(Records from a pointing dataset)
┌──
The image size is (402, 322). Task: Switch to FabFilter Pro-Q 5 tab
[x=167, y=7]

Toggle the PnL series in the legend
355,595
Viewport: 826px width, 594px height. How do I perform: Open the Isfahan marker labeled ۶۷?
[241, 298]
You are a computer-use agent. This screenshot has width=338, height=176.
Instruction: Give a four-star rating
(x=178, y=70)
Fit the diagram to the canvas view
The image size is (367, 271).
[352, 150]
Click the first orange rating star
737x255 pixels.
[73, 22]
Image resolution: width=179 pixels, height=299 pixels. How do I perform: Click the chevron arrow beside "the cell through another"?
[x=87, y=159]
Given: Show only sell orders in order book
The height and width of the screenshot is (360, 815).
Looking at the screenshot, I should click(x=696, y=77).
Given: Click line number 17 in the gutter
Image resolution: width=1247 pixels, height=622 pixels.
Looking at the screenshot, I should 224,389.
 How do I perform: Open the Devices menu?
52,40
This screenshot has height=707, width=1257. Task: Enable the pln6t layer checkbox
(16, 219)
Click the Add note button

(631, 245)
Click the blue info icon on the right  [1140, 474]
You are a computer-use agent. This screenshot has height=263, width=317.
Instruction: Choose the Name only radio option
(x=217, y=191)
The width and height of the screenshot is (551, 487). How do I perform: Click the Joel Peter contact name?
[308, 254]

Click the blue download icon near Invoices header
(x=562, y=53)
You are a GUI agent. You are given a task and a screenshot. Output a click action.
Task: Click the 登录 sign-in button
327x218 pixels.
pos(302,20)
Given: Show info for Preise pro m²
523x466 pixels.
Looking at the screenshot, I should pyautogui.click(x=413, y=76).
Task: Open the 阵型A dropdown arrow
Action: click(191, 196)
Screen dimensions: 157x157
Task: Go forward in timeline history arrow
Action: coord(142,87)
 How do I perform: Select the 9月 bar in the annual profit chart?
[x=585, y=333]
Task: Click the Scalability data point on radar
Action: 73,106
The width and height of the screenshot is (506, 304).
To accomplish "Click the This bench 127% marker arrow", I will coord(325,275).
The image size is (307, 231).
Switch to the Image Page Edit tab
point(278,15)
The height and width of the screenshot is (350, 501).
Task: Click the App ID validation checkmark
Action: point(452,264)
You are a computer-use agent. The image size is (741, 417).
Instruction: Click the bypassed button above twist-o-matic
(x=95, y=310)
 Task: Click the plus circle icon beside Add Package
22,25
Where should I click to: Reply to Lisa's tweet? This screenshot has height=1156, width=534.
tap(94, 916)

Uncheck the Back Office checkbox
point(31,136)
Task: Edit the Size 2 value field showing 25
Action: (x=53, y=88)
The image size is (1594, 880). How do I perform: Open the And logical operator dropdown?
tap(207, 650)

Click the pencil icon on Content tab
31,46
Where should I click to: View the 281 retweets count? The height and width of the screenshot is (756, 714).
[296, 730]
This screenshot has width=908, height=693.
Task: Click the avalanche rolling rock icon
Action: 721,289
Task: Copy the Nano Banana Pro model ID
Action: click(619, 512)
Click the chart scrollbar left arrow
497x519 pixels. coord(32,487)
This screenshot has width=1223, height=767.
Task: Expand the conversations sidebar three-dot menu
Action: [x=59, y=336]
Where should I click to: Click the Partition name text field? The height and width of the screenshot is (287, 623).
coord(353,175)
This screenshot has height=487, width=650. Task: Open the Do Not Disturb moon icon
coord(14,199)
└──
What you will do – Render every line of the rows above as a JSON list of strings, one string per line, and leave out the blank lines.

Result below –
[
  "The image size is (402, 322). Task: Switch to FabFilter Pro-Q 5 tab",
  "[x=167, y=7]",
  "Toggle the PnL series in the legend",
  "355,595",
  "Viewport: 826px width, 594px height. How do I perform: Open the Isfahan marker labeled ۶۷?",
  "[241, 298]",
  "You are a computer-use agent. This screenshot has width=338, height=176.",
  "Instruction: Give a four-star rating",
  "(x=178, y=70)",
  "Fit the diagram to the canvas view",
  "The image size is (367, 271).",
  "[352, 150]",
  "Click the first orange rating star",
  "737x255 pixels.",
  "[73, 22]",
  "Image resolution: width=179 pixels, height=299 pixels. How do I perform: Click the chevron arrow beside \"the cell through another\"?",
  "[x=87, y=159]",
  "Given: Show only sell orders in order book",
  "The height and width of the screenshot is (360, 815).",
  "Looking at the screenshot, I should click(x=696, y=77).",
  "Given: Click line number 17 in the gutter",
  "Image resolution: width=1247 pixels, height=622 pixels.",
  "Looking at the screenshot, I should 224,389.",
  " How do I perform: Open the Devices menu?",
  "52,40",
  "This screenshot has height=707, width=1257. Task: Enable the pln6t layer checkbox",
  "(16, 219)",
  "Click the Add note button",
  "(631, 245)",
  "Click the blue info icon on the right  [1140, 474]",
  "You are a computer-use agent. This screenshot has height=263, width=317.",
  "Instruction: Choose the Name only radio option",
  "(x=217, y=191)",
  "The width and height of the screenshot is (551, 487). How do I perform: Click the Joel Peter contact name?",
  "[308, 254]",
  "Click the blue download icon near Invoices header",
  "(x=562, y=53)",
  "You are a GUI agent. You are given a task and a screenshot. Output a click action.",
  "Task: Click the 登录 sign-in button",
  "327x218 pixels.",
  "pos(302,20)",
  "Given: Show info for Preise pro m²",
  "523x466 pixels.",
  "Looking at the screenshot, I should pyautogui.click(x=413, y=76).",
  "Task: Open the 阵型A dropdown arrow",
  "Action: click(191, 196)",
  "Screen dimensions: 157x157",
  "Task: Go forward in timeline history arrow",
  "Action: coord(142,87)",
  " How do I perform: Select the 9月 bar in the annual profit chart?",
  "[x=585, y=333]",
  "Task: Click the Scalability data point on radar",
  "Action: 73,106",
  "The width and height of the screenshot is (506, 304).",
  "To accomplish \"Click the This bench 127% marker arrow\", I will coord(325,275).",
  "The image size is (307, 231).",
  "Switch to the Image Page Edit tab",
  "point(278,15)",
  "The height and width of the screenshot is (350, 501).",
  "Task: Click the App ID validation checkmark",
  "Action: point(452,264)",
  "You are a computer-use agent. The image size is (741, 417).",
  "Instruction: Click the bypassed button above twist-o-matic",
  "(x=95, y=310)",
  " Task: Click the plus circle icon beside Add Package",
  "22,25",
  "Where should I click to: Reply to Lisa's tweet? This screenshot has height=1156, width=534.",
  "tap(94, 916)",
  "Uncheck the Back Office checkbox",
  "point(31,136)",
  "Task: Edit the Size 2 value field showing 25",
  "Action: (x=53, y=88)",
  "The image size is (1594, 880). How do I perform: Open the And logical operator dropdown?",
  "tap(207, 650)",
  "Click the pencil icon on Content tab",
  "31,46",
  "Where should I click to: View the 281 retweets count? The height and width of the screenshot is (756, 714).",
  "[296, 730]",
  "This screenshot has width=908, height=693.",
  "Task: Click the avalanche rolling rock icon",
  "Action: 721,289",
  "Task: Copy the Nano Banana Pro model ID",
  "Action: click(619, 512)",
  "Click the chart scrollbar left arrow",
  "497x519 pixels. coord(32,487)",
  "This screenshot has width=1223, height=767.",
  "Task: Expand the conversations sidebar three-dot menu",
  "Action: [x=59, y=336]",
  "Where should I click to: Click the Partition name text field? The height and width of the screenshot is (287, 623).",
  "coord(353,175)",
  "This screenshot has height=487, width=650. Task: Open the Do Not Disturb moon icon",
  "coord(14,199)"
]